Consigne
Citez mot pour mot le texte sur le houblon ci-dessous, en reprenant tout ce qui va de « Cascade, Fuggle, Willamette, Chinook, Styrian » jusqu'à « typicité des bières. ».

Emblème de la culture alsacienne, le houblon sort de sa région. Il connait un certain succès auprès des microbrasseries en quête d'une production 100 % locale. Cette filière en plein essor offre de nouvelles perspectives aux brasseries artisanales françaises qui souhaitent aussi ne plus dépendre du houblon étranger.
Cascade, Fuggle, Willamette, Chinook, Styrian golding, Centennial... Ils ne sont pas encore aussi connus que les cépages des vins, et pourtant, les houblons, dont il existe plus de 200 variétés cultivées à travers le monde, sont tout aussi importants : ce sont eux, et leurs alliances entre eux, qui sont responsables d'une grande partie du goût et de la typicité des bières.

Extrait de données
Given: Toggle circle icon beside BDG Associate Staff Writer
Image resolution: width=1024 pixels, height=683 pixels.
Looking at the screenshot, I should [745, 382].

Réponse
Cascade, Fuggle, Willamette, Chinook, Styrian golding, Centennial... Ils ne sont pas encore aussi connus que les cépages des vins, et pourtant, les houblons, dont il existe plus de 200 variétés cultivées à travers le monde, sont tout aussi importants : ce sont eux, et leurs alliances entre eux, qui sont responsables d'une grande partie du goût et de la typicité des bières.